Au terme du cercle de lecture, les élèves doivent utiliser les informations qu’ils ont acquises sur les réalités passées pour rédiger un texte visant à présenter la réalité d’une autre époque. Dans la consigne d’écriture, il leur est demandé de se référer au modèle de texte descriptif présenté aux pages 54 et 55 du manuel et de recourir à des groupes nominaux étendus pour décrire avec précision l’époque qu’ils ont choisie. Le manuel donne des consignes pour chacune des trois phases classiques de la démarche d’écriture : planification, rédaction et révision. Ainsi, avant la rédaction, les élèves doivent choisir la réalité historique qu’ils veulent décrire. Ils doivent ensuite relire l’ensemble de leurs notes et rédiger un plan qu’ils soumettent à leurs pairs. Pendant la rédaction, ils doivent entre autres adopter un point de vue objectif, recourir à différents procédés descriptifs pour situer dans le temps et dans l’espace la réalité qu’ils décrivent. Après la rédaction, ils doivent vérifier la pertinence des idées de leur texte en le comparant à leur plan initial et réviser la langue.

4.6.1.4 Ces volets (lecture-langue-écriture) font-ils l’objet d’une articulation à travers les activités qu’ils contiennent?

Dans leur ensemble, les trois activités proposées dans le cadre de cette séquence nous semblent manquer d’articulation. Les notions vues en grammaire ne sont véritablement pas travaillées. Par exemple, dans l’extrait que nous avons présenté plus haut, les élèves doivent repérer des subordonnées relatives et des groupes participiaux. Pourtant, ces notions semblent sortir de nulle part, car elles ne sont préalablement pas abordées dans la partie consacrée aux notions de grammaire. Les rédacteurs du manuel n’expliquent pas non plus en quoi ces notions seraient importantes à ce moment précis. Quant au travail sur les groupes

nominal et adjectival, il est lacunaire et expéditif. Ce que les élèves font réellement, c’est de l’identification. Cette activité n’est ni de nature à favoriser une meilleure maitrise des faits de langue étudiés ni de nature à aider à une meilleure compréhension d’un texte quelconque. Surtout que dans cette séquence, l’élève choisit lui-même le roman qu’il veut lire.

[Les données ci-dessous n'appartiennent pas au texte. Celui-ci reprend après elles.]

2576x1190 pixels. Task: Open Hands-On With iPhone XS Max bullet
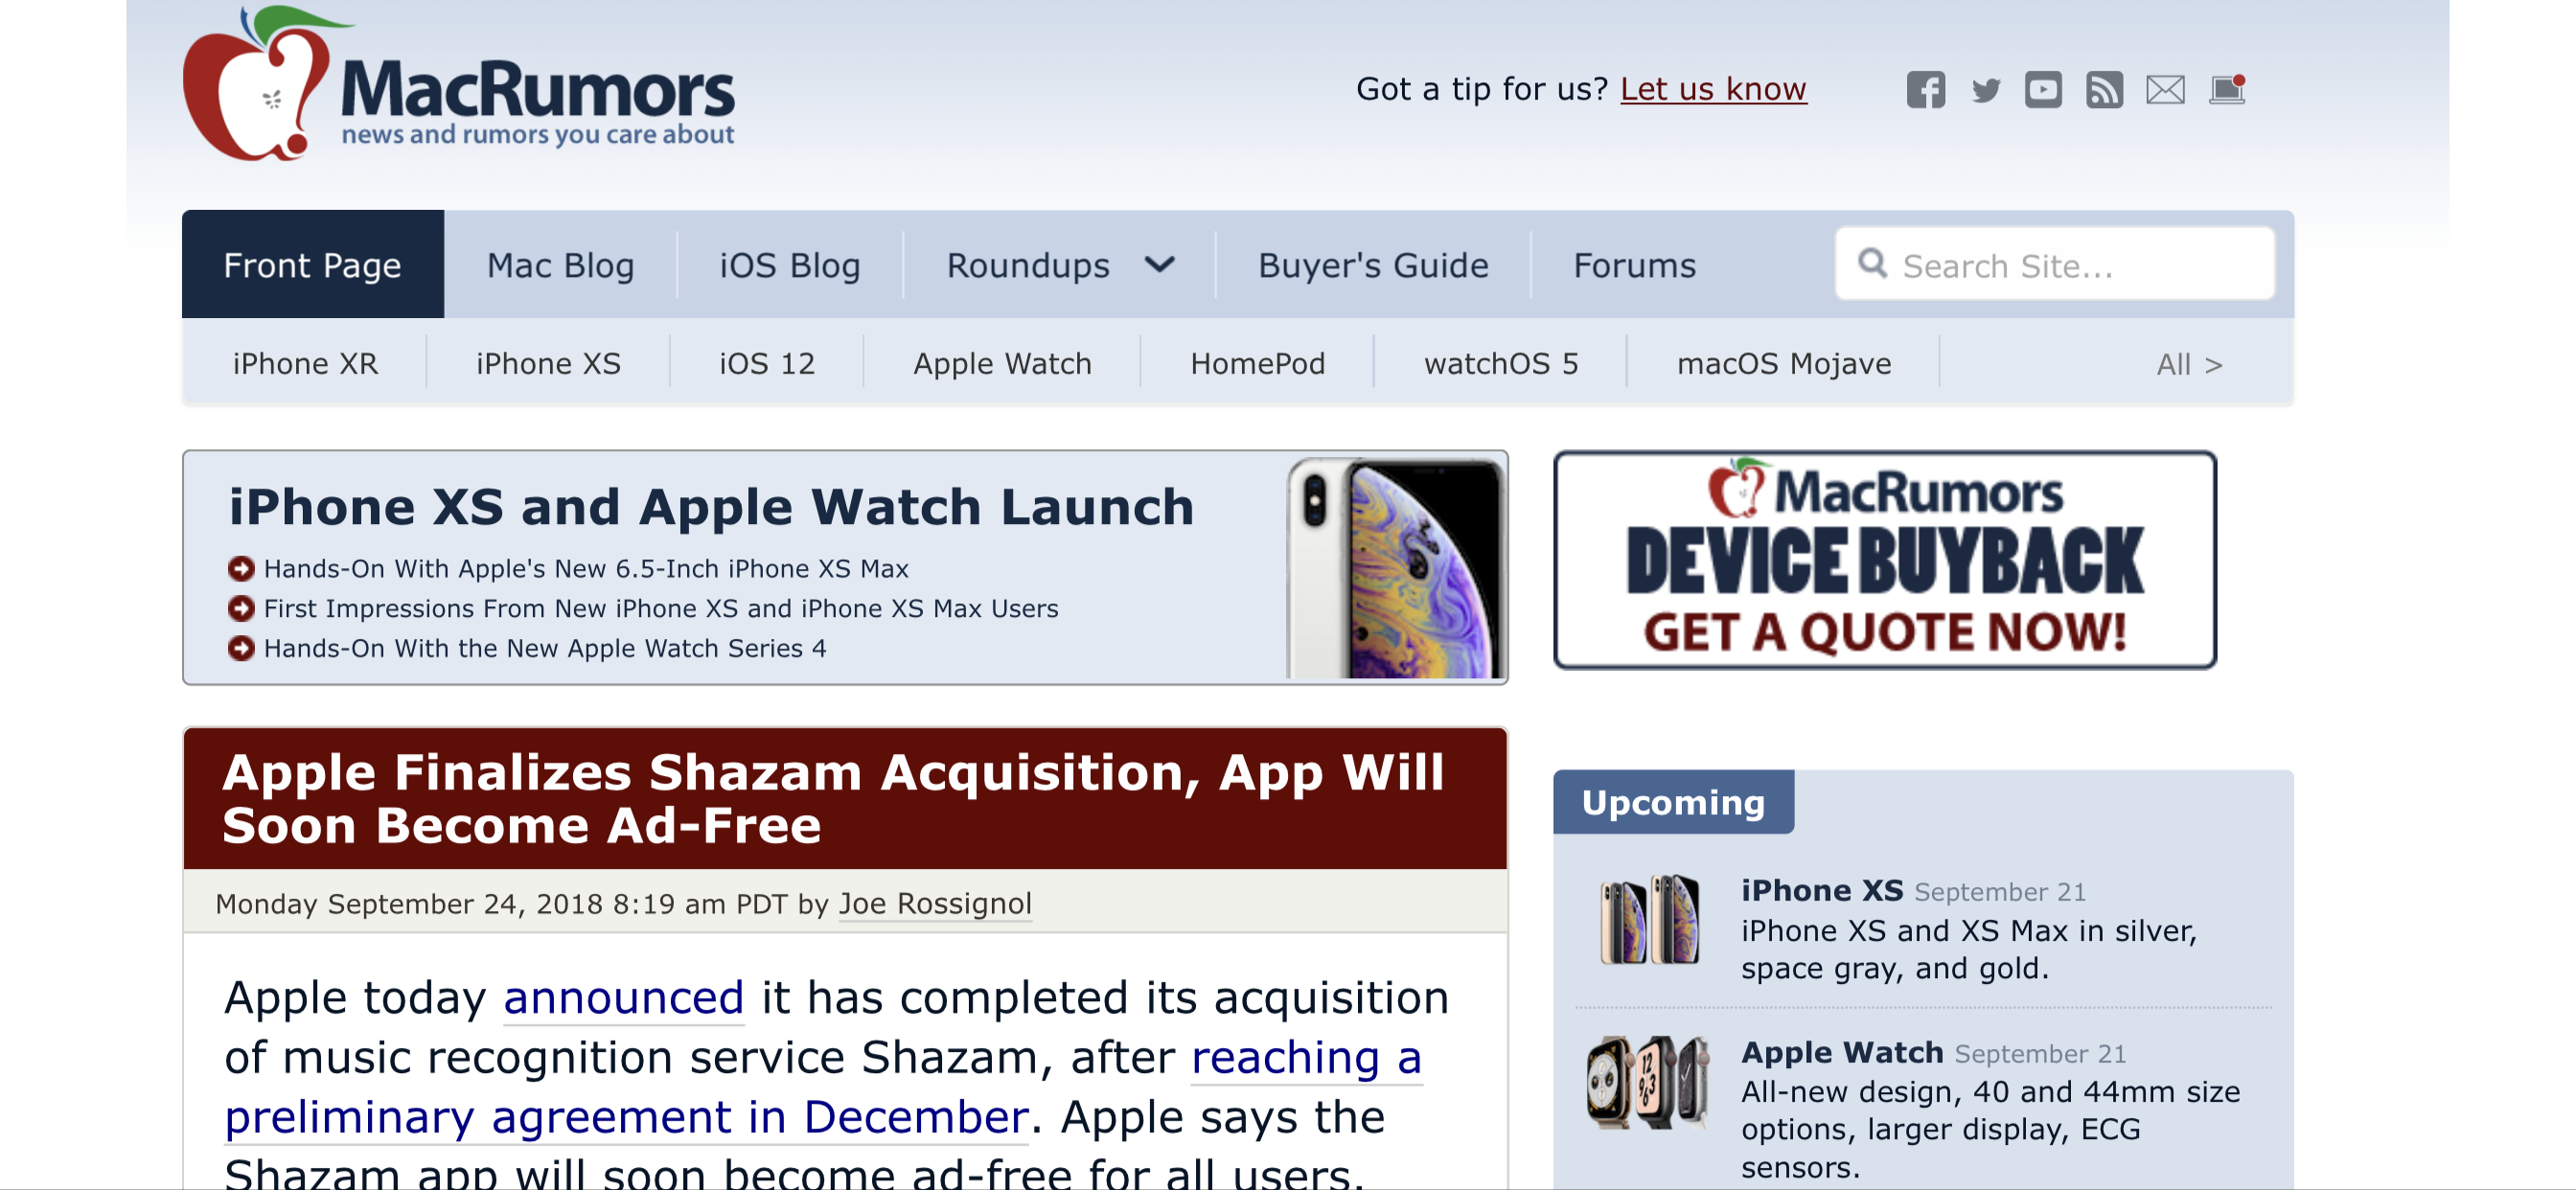585,568
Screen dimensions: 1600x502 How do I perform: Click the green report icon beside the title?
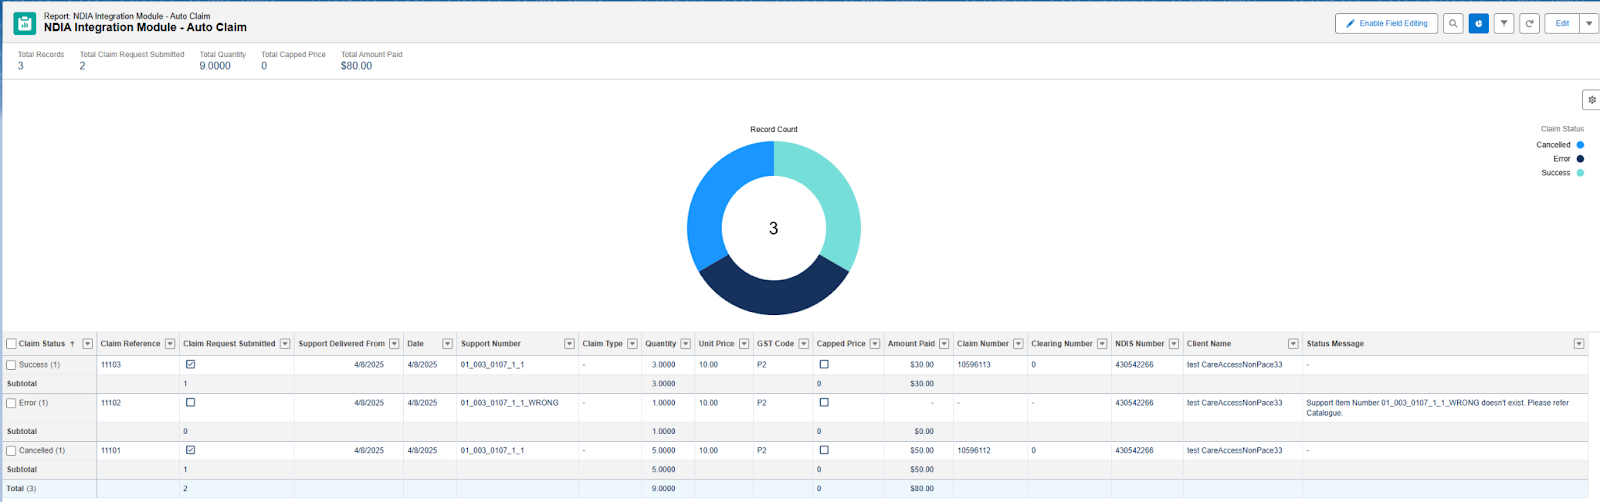click(24, 23)
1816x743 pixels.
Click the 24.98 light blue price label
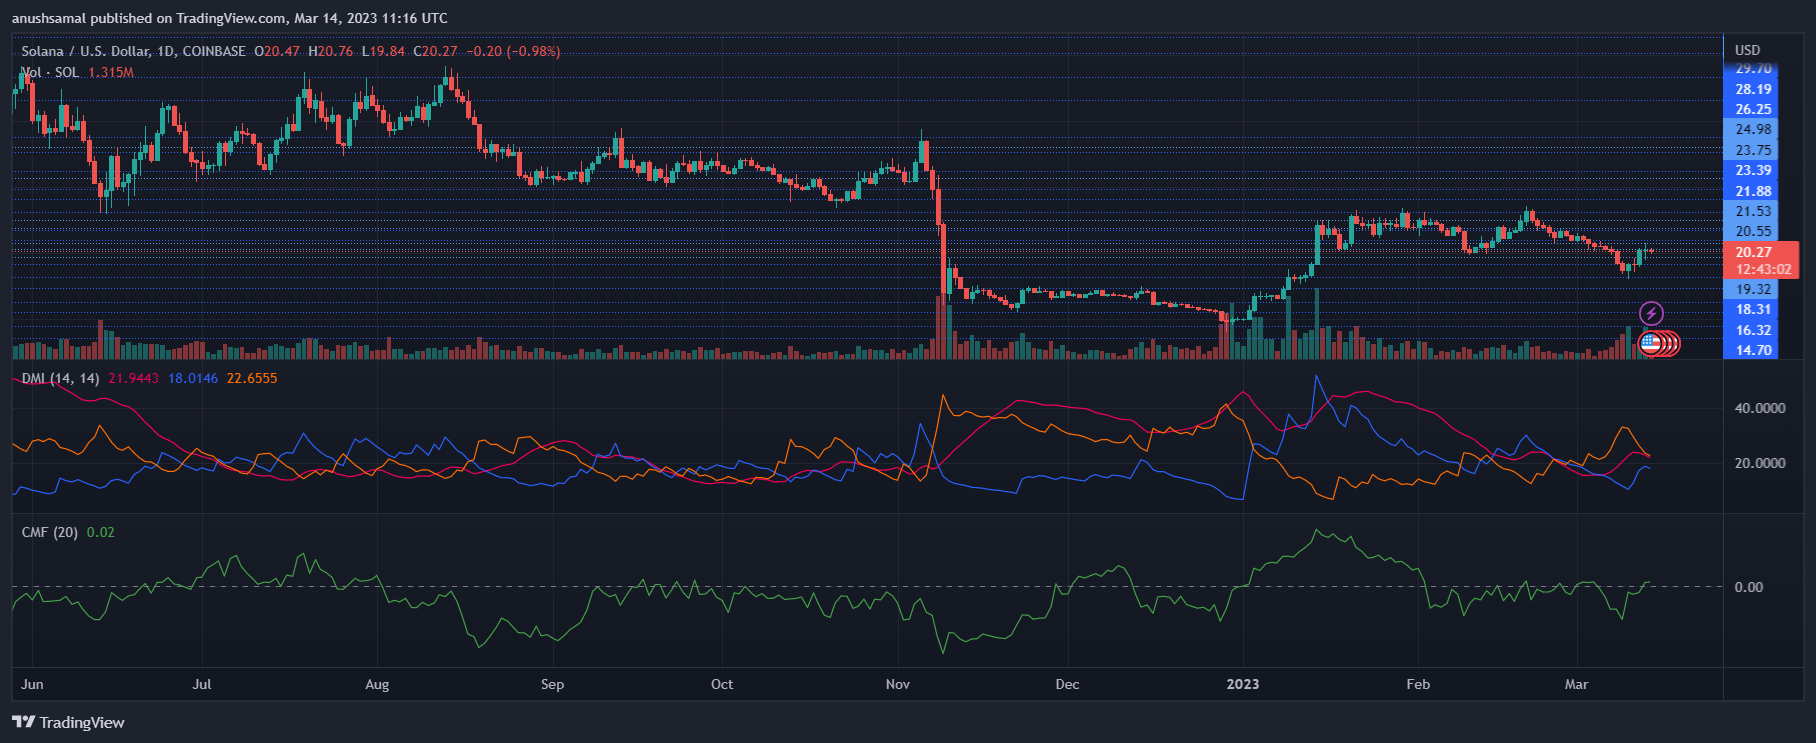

Dans ces circonstances, il devient difficile de prévoir une activité grammaticale qui traite de faits de langue qu’on peut approfondir dans ces romans. Cet écueil aurait pu être évité si les rédacteurs avaient eux-mêmes rendu disponible une liste de romans parmi lesquels les élèves devaient choisir ou si le roman à lire était commun. Les rédacteurs auraient également pu exploiter les extraits de textes que les élèves lisent pendant les phases exploratoires. Cela aurait donné plus d’attrait à ces activités grammaticales, qui nous semblent en définitive décontextualisées. En effet, s’il est vrai que les notions théoriques sont bien expliquées, on note toutefois que l’exercice de réinvestissement est parfois peu élaboré. Il n’est pas de nature à amener les élèves à consolider leurs acquis, encore qu’il traite de notions non abordées, parce que les activités sont très peu élaborées et dans tous les cas décontextualisées.

Toutefois, nous observons que le travail effectué en lecture peut permettre aux élèves de saisir les caractéristiques du roman historique. Le travail sur l’époque, les personnages et les évènements permet aux élèves de saisir différentes réalités en lien avec les époques décrites. En ce sens, nous pensons que la lecture permet de dégager les caractéristiques47

génériques du roman historique, et que l’écriture permet l’appropriation de ces caractéristiques, car les élèves les réinvestissent. Il y a donc de fait une volonté d’articuler l’activité de lecture à l’activité d’écriture.

L’analyse de ces manuels de niveaux différents et de maisons d’édition différentes nous a permis de voir la manière dont les activités proposées sont organisées et de dégager des points communs entre les mêmes maisons, quel que soit le niveau d’études, et de grandes différences selon les éditeurs. Dans le prochain chapitre, notre réflexion portera sur ces ressemblances et dissemblances. À terme, nous essaierons de dégager les conceptions de l’articulation telles que nous les percevons à travers cette analyse.